> **Document section**:
◇ ◇ ◇ ◇ ◇

I am blogging on behalf of Trulia, but the views expressed here are solely mine, not Trulia’s. To learn more, visit: http://on.trulia.com/postcards.
I was raised primarily on a diet of HGTV and TLC, back when TLC used to produce shows like Trading Spaces, where for $1,000 and the chance to be on TV, a stranger might give you a tasteful new living room or intentionally pour bags of sand onto your basement floor, depending on the episode. Later in life I became enamored with the endless teachings of the Sovereign Queen Goddess Martha Stewart. At some point I discovered the Internet and found all of these kooky people blogging about their home renovations online. I casually studied architecture in college. And…that’s pretty much the start and end of my qualifications to own and renovate an old house. I grew up in new construction, and aside from some things I’d picked up here and there, I had no idea what I was doing.
Now that we’re coming up on a whole year of homeownership (that just flew by, didn’t it?), the folks at Trulia asked me to take part in a series they’ve put together about the most defining home buying moments—from making compromises to finding the right neighborhood to making an offer. For me, one of the biggest moments maybe wasn’t even really a moment at all, but more a sense of panic and impending doom about how little we knew in relation to how much had to be done. Both before and after we bought the house, there was just so much we didn’t know. It was completely terrifying. I had no idea how people bought houses. I had no idea I needed a lawyer. I had no idea what a boiler was. The thing I kept having to remind myself (and keep having to remind myself a lot of the time) is that knowing that you don’t know how something works is usually way scarier than finding out. This stuff isn’t rocket science. Once the mystery is removed from so many aspects of homeownership—from financing to renovating—they generally become way more approachable and easier to handle.
With that in mind, I thought I’d put together a more comprehensive post about some of the things I’ve learned in the first year about upgrading an old house, and maybe offer up some suggestions that we’ve taken advantage of (or tried to) to make it a little less daunting both mentally and financially. We have a ton of work ahead of us and I don’t think the learning process will ever end, but the house is still standing and we aren’t completely broke (yet!), so I guess we’re doing OK. Every house is different and comes with a different challenges, but a lot of what we’ve done in this first year is pretty typical of older homes. Let’s dive right in, shall we?

◇ ◇ ◇ ◇ ◇

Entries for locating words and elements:
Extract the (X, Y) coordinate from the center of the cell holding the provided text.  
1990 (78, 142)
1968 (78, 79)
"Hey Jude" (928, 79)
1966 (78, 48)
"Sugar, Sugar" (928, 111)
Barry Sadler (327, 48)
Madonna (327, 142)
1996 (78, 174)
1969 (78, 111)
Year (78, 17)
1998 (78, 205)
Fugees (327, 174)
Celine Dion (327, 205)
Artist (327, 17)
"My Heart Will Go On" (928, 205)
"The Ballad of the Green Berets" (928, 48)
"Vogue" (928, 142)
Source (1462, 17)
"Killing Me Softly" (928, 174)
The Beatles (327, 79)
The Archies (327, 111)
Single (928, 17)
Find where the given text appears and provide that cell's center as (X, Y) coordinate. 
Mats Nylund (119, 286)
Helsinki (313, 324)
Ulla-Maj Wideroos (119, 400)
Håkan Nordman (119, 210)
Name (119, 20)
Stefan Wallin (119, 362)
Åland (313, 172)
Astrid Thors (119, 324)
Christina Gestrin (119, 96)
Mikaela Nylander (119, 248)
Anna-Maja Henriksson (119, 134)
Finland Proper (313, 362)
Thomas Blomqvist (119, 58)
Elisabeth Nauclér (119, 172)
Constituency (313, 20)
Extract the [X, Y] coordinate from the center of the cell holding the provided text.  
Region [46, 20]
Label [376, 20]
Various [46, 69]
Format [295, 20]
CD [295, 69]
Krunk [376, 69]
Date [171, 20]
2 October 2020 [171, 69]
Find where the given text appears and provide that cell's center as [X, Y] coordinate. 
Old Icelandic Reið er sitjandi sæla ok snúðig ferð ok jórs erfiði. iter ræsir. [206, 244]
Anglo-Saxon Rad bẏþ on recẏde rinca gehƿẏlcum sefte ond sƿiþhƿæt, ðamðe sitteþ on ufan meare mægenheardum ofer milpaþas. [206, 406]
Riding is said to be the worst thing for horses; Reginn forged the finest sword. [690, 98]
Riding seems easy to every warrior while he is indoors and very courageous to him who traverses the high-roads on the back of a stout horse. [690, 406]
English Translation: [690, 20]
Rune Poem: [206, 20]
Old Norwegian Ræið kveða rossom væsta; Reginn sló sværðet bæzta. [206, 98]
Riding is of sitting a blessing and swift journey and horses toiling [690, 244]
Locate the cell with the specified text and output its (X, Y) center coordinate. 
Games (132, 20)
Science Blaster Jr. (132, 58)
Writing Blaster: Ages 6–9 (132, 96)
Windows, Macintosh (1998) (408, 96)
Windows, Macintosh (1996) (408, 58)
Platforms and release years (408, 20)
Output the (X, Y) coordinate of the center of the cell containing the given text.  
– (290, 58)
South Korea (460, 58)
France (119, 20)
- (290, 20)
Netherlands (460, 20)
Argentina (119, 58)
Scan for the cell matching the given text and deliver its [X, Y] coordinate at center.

◇ ◇ ◇ ◇ ◇

> **Exercises to complete**:
[1] Answer these questions about the old-house renovation post:
(a) Which TLC show does the writer name?
(b) What did the writer casually study in college?
(c) What kind of professional did the writer not know was needed to buy a house?
[2] Please give a continuation of the old-house renovation post, picking up right after its final sentence.
These records have nothing to do with the old-house renovation post.

> **The responses**:
[1]
(a) Trading Spaces
(b) Architecture
(c) A lawyer

[2]
BEFORE YOU BUY
Our “house-hunting” story is so short it’s laughable. We weren’t looking for a house, or even thinking about buying one. But then we found one—on a weekend away from Brooklyn while staying at a house that our friends had rented around the corner in the Hudson River Valley city of Kingston, NY—and became completely obsessed with it in a way that’s honestly hard to describe. For us, this was never about buying a house—it was about having the opportunity to take care of this house, specifically. I loved everything about it: the original layout of beautifully-proportioned rooms, and all of the original features like moldings and doors and windows and plaster walls and radiators and even a beautiful marble fireplace mantel. And, honestly, I was attracted by how much work it needed. It was split up very awkwardly into two apartments, and we felt passionate about restoring it to a single family home and renovating it in a way that would be careful, deliberate, and respectful of its history. And even though the attachment I felt to the house was completely absurd and illogical, and that we didn’t really feel like we were in any position to buy a house, we both felt like we had to at least explore the option. If we never took that first leap to find out and it had eventually sold to somebody else, I honestly believe that I’d still be obsessing over it now. And probably five years from now. Maybe ten years. Maybe forever. I was in love with the house from the second I saw it, and immediately felt responsible for it even though it wasn’t ours. I know that might sound like overly-romantic nonsense, but it’s the truth.
All of this was basically driven by insanity is what I’m saying. But with old houses, that’s kind of important. Upgrading and renovating isn’t easy—emotionally, financially, socially, you name it—and I think you need to be a little nuts and a little obsessed to feel, at the end of the day, that you’re doing the right thing. And that you need to keep doing it.
Still, we weren’t complete idiots, and it certainly wasn’t as easy as just wanting it a whole lot. We had to think carefully about whether we were up for the challenge, and whether it seemed like a sound investment. If things went horribly awry, could we put it back on the market and walk away relatively financially unscathed? Could our relationship and lives sustain such a big upheaval? We felt like the answers were yes, but at that point there was just a lot of gut-trusting, blind passion, and leaps of faith. Those types of questions don’t really come with easy or simple answers. They still don’t some days, but that’s a whole different post.
While the process of buying the house was, as usual, incredibly stressful and time-consuming and intense and full of surprises outside of anyone’s control, it actually wasn’t as horribly difficult to navigate as I thought it would be. Our real estate agent was also the seller’s agent (the “seller” was an estate, the members of which all lived elsewhere…the previous owner of our house passed away a couple of years prior). She gave us lots of support and guidance throughout the process, and was invaluable for recommending home inspectors, local contractors, local lawyers, etc., and taking us through all the steps of making an offer, securing a loan, contingencies, and all of that. She even recommended a great real estate appraisal specialist through Property Valuers Brisbane, this recommendation has been super helpful for us during the whole process. This is the part of the process when you receive the most support and guidance, so use it! Ask TONS of questions about anything you’re unsure about. Agents are smart people. They know lots of things.
Aside from the expertise of your real estate agent, the most informative aspect of the pre-sale shenanigans is the inspections. You’ll probably get lots of inspections.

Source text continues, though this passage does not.